Manston Migrants Send UK A Plea In A Bottle: 'Please Help Us'

Children carried a letter to the fence at Manston (Photo: Gareth Fuller via PA Wire/PA Images)
Children carried a letter to the fence at Manston (Photo: Gareth Fuller via PA Wire/PA Images)

Children carried a letter to the fence at Manston (Photo: Gareth Fuller via PA Wire/PA Images)

Migrants in the Manston processing centre have posted a plea to the general public for help, by posting a letter in a bottle and throwing it over a fence.

A young girl threw the bottle to a PA news agency photographer on Wednesday afternoon, and called for urgent intervention for the pregnant women and sick people in the facility.

It’s thought the centre is now overcrowded because hundreds more were moved to Manston after a petrol bomb attack at Border Force migrant centre in Dover. There were allegedly 4,000 people stuck in the centre earlier this week, even thuogh it was designed only for 1,600.

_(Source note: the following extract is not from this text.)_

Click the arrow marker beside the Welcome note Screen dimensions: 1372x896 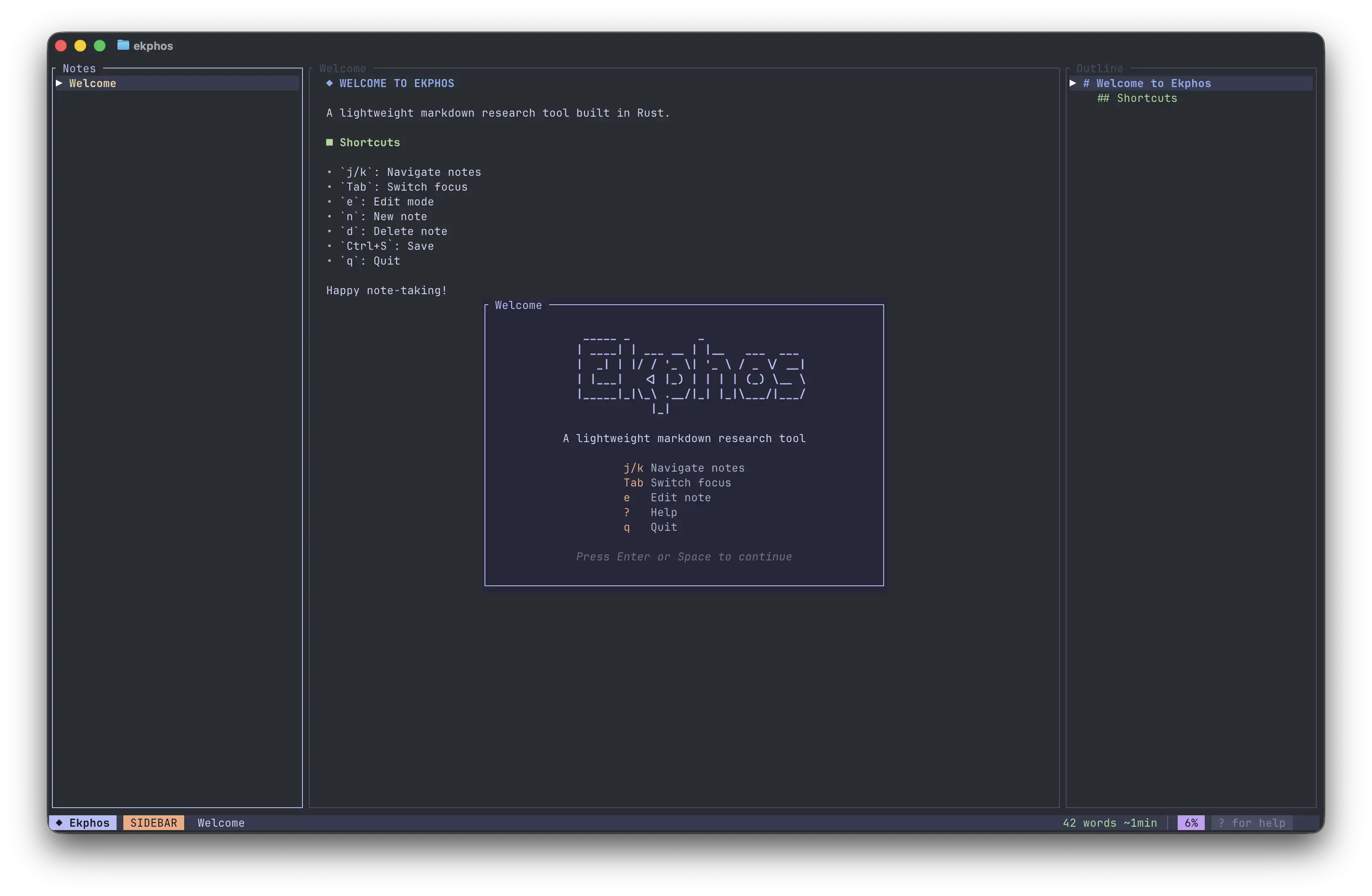click(x=59, y=83)
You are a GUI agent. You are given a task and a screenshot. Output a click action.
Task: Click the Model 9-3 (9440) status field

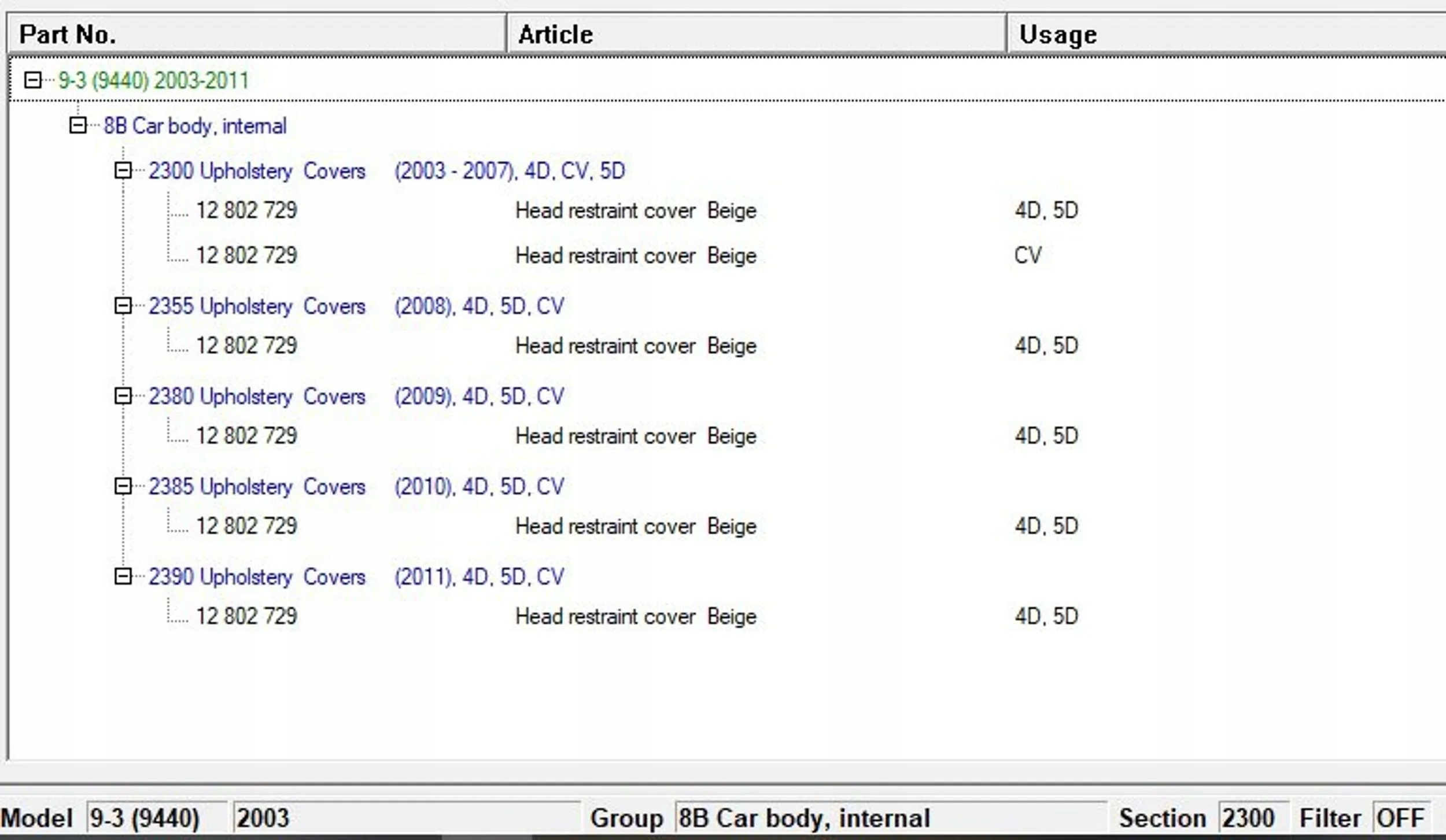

The letter was written in broken English and addressed to “journalists, organisation[s], everyone”, and dated October 31.

It claimed that over 50 families were in the Manston building for more than 30 days.

“We fill [feel] not very well we are in a difficult life now,” it read.

It claimed that some people are “very sick” and that even pregnant women who were not being helped by staff.

It added that there was a disabled child there too, but “they don’t even care about him”.

The letter continued: “It’s not easy for someone who has children.

“There’s a lot of children they shouldn’t be here. They should be in a school not prison.”

They said the food “is very bad” and makes them feel “sick”, and that they have no phones, no money and no “smok”.

It added: “We wanna talk to you but they don’t even let us go outside.”

The letter was allegedly passed by a young girl who broke past security guards, and threw the bottle over the fence to a photographer.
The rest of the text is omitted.